Brands in public gathers the conversations, and offers a point of intersection between these conversations and the brand owner. At least, you then have a place at the table to counter the nonsense, put forward the facts, and perhaps add a bit of steerage to the process.  

Wonderful idea, so obvious with hindsight, executed with simplicity.

BHAG or wishful thinking?.

There is a growing trend driven by the difficult times for management to set very big goals (Big Hairy Audacious Goals… BHAG),and hope to create the focus necessary to achieve the BHAG outcome.

Often however, the opposite appears to occur, as those in the organization charged with the  execution of the plans simply do not believe the objectives are achievable.

Sometimes this is just that the objective is divorced from the reality of the competitive environment,  sometimes it is simply a failure of leadership, but most often, it is just that the goals emerge from wishful thinking that puts off difficult decisions for a bit longer. 
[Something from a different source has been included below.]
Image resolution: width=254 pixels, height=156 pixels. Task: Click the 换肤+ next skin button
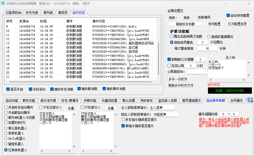coord(173,18)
JFK said in 1961 “I believe this nation should commit itself to achieving the goal, before this decade is out, of landing a man on the moon, and returning him safely to earth. ” This is probably the most famous BHAG of all. It is a statement in a single sentence that contains the three elements of a successful BHAG. It creates the vision of where we want to go, the measures of success are clearly articulated, and everyone recognised the resources necessary to achieve the task would be made available, because the President had committed himself to the goal.

No room for wishful thinking or bland leadership in that statement, and it was achieved. Would it have been achieved, had any of the three conditions been missed? Probably not, because it would have just been the wishful musings of the President.

 

Status quo defense as a profit detector.

Aggressive defense of the status quo by powerful firms, or a consortia of firms in some sort of industry lobby body often indicates a fat profit plum ripe for the plucking, or a closed shop that protects inefficiency. Perhaps they are the same thing.
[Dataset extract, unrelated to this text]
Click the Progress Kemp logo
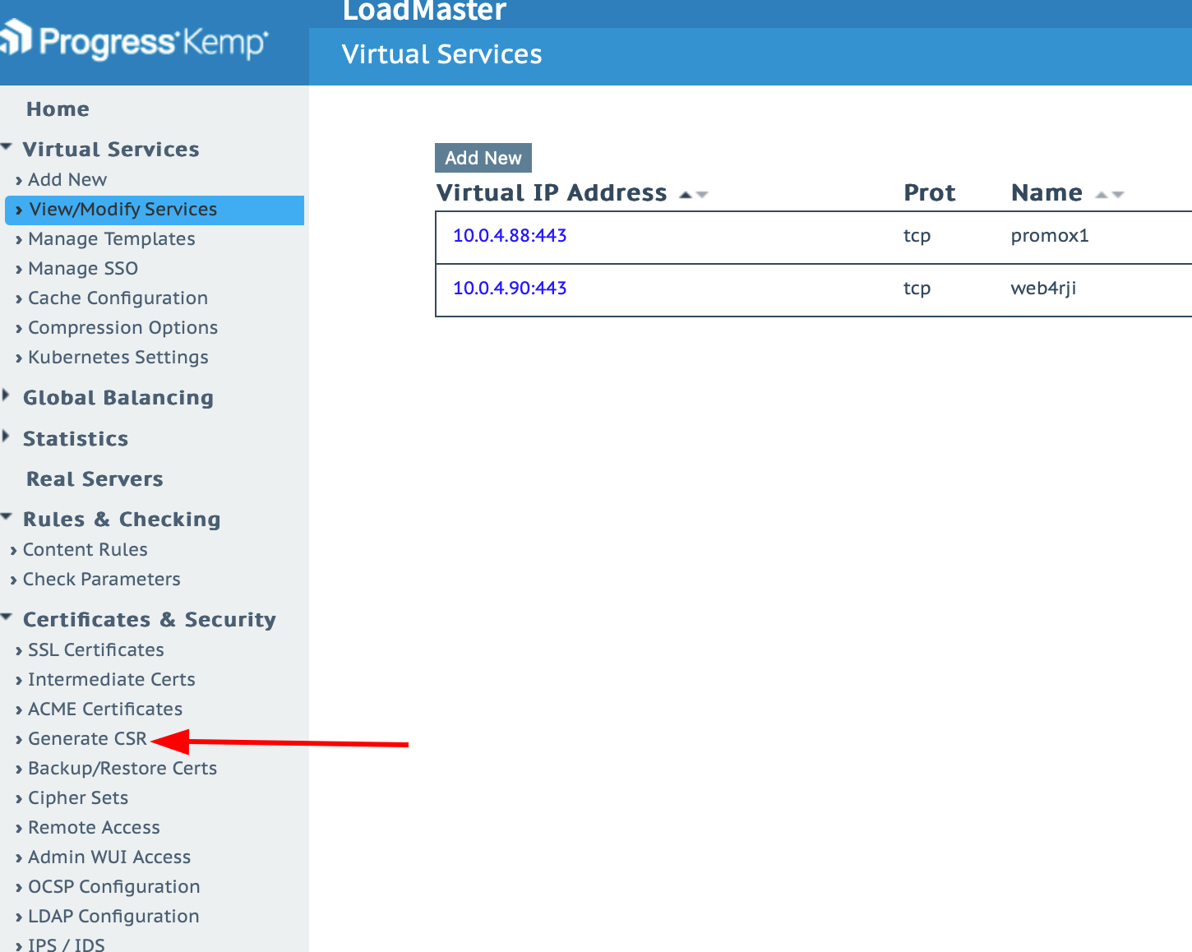Screen dimensions: 1192x952 click(136, 41)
Look at the defense of the record industry against the digital music revolution, the aggressive defense of the pharmacy drug (legal) distribution monopoly, the newspaper distribution monopoly (would you buy a newsagency now with the e-distribution of news taking over?) and the artificially high entry barriers imposed on new entrants to many professional bodies   and you will see potential profit in the breaking down of the status quo, which protects someones easy life.
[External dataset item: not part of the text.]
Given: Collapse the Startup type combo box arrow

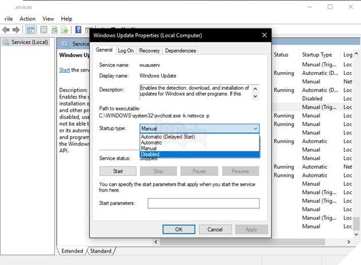Looking at the screenshot, I should click(254, 129).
Usually, everyone apart from the defenders benefit when these strong guardians of yesterday are wiped away, as they usually are, with a greater level of pain than would be incurred if there was a sensible and creative discussion about alternative models.

In the end, all the lobbying does is create added waste and pain, and the chance to protect the profits of incumbency by innovation, and evolving the business model  to better serve customers is lost in the determination to protect the status quo.

Transaction and opportunity costs, 2 sides of the coin.

Transaction costs occur when you do something, opportunity costs, even harder to measure, occur when you do nothing.

Transaction costs are well hidden inside the activities that take place in your business, and short of introducing activity costing, are usually hard to determine with certainty. However, what is certain in every business I have ever seen is that they can be reduced, usually significantly.

It takes common sense, determination, leadership, and a willingness to break open the status quo to reduce transaction costs, none of which are easy, which is why it can be such a powerful competitive tool, your competitors will find it just as hard, and will often shy away.

Opportunity costs are even harder to measure, and usually it is only with hindsight that any measurement is possible, but then almost nobody wants to point out what could have happened if you had done something differently, and that is exactly why it is such a powerful concept to consider.

Ask yourself:  “If we…………., what might happen?” as a part of your planning processes.